Start to finish, the listing must be rewritten exactly.

------------------------------------------------

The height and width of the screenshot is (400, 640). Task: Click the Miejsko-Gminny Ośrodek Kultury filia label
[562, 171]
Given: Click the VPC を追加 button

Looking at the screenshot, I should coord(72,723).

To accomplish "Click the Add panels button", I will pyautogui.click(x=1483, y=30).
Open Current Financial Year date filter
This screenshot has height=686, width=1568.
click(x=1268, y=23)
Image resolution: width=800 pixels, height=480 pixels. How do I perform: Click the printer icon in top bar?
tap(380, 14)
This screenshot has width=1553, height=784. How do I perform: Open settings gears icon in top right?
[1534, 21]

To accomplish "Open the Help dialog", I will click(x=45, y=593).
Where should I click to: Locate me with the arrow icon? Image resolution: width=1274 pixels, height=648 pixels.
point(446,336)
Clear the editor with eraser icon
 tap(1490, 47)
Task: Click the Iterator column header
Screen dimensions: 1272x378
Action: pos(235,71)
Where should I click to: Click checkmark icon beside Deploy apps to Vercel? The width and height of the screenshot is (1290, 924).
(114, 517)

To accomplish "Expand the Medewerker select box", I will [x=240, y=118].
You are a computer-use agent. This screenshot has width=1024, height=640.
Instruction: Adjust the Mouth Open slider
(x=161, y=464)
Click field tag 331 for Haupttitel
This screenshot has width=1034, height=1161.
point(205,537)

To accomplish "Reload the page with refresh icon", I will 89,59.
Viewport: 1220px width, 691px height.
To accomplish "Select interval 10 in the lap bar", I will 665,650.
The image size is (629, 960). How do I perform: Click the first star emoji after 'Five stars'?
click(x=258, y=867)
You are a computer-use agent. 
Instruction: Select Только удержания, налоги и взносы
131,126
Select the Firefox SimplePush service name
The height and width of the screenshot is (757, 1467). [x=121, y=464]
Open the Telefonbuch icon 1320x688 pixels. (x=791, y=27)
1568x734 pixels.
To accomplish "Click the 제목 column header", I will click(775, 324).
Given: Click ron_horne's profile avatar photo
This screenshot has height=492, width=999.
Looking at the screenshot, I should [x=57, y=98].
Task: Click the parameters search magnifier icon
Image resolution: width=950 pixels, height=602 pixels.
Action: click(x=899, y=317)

------------------------------------------------

• [OUTPUT BELOW]:
The height and width of the screenshot is (400, 640). Task: Click the Miejsko-Gminny Ośrodek Kultury filia label
[562, 171]
Given: Click the VPC を追加 button

Looking at the screenshot, I should coord(72,723).

To accomplish "Click the Add panels button", I will pyautogui.click(x=1483, y=30).
Open Current Financial Year date filter
This screenshot has height=686, width=1568.
click(x=1268, y=23)
Image resolution: width=800 pixels, height=480 pixels. How do I perform: Click the printer icon in top bar?
tap(380, 14)
This screenshot has width=1553, height=784. How do I perform: Open settings gears icon in top right?
[1534, 21]

To accomplish "Open the Help dialog", I will click(x=45, y=593).
Where should I click to: Locate me with the arrow icon? Image resolution: width=1274 pixels, height=648 pixels.
point(446,336)
Clear the editor with eraser icon
 tap(1490, 47)
Task: Click the Iterator column header
Screen dimensions: 1272x378
Action: pos(235,71)
Where should I click to: Click checkmark icon beside Deploy apps to Vercel? The width and height of the screenshot is (1290, 924).
(114, 517)

To accomplish "Expand the Medewerker select box", I will [x=240, y=118].
You are a computer-use agent. This screenshot has width=1024, height=640.
Instruction: Adjust the Mouth Open slider
(x=161, y=464)
Click field tag 331 for Haupttitel
This screenshot has width=1034, height=1161.
point(205,537)

To accomplish "Reload the page with refresh icon", I will 89,59.
Viewport: 1220px width, 691px height.
To accomplish "Select interval 10 in the lap bar", I will 665,650.
The image size is (629, 960). How do I perform: Click the first star emoji after 'Five stars'?
click(x=258, y=867)
You are a computer-use agent. 
Instruction: Select Только удержания, налоги и взносы
131,126
Select the Firefox SimplePush service name
The height and width of the screenshot is (757, 1467). [x=121, y=464]
Open the Telefonbuch icon 1320x688 pixels. (x=791, y=27)
1568x734 pixels.
To accomplish "Click the 제목 column header", I will click(775, 324).
Given: Click ron_horne's profile avatar photo
This screenshot has height=492, width=999.
Looking at the screenshot, I should [x=57, y=98].
Task: Click the parameters search magnifier icon
Image resolution: width=950 pixels, height=602 pixels.
Action: click(x=899, y=317)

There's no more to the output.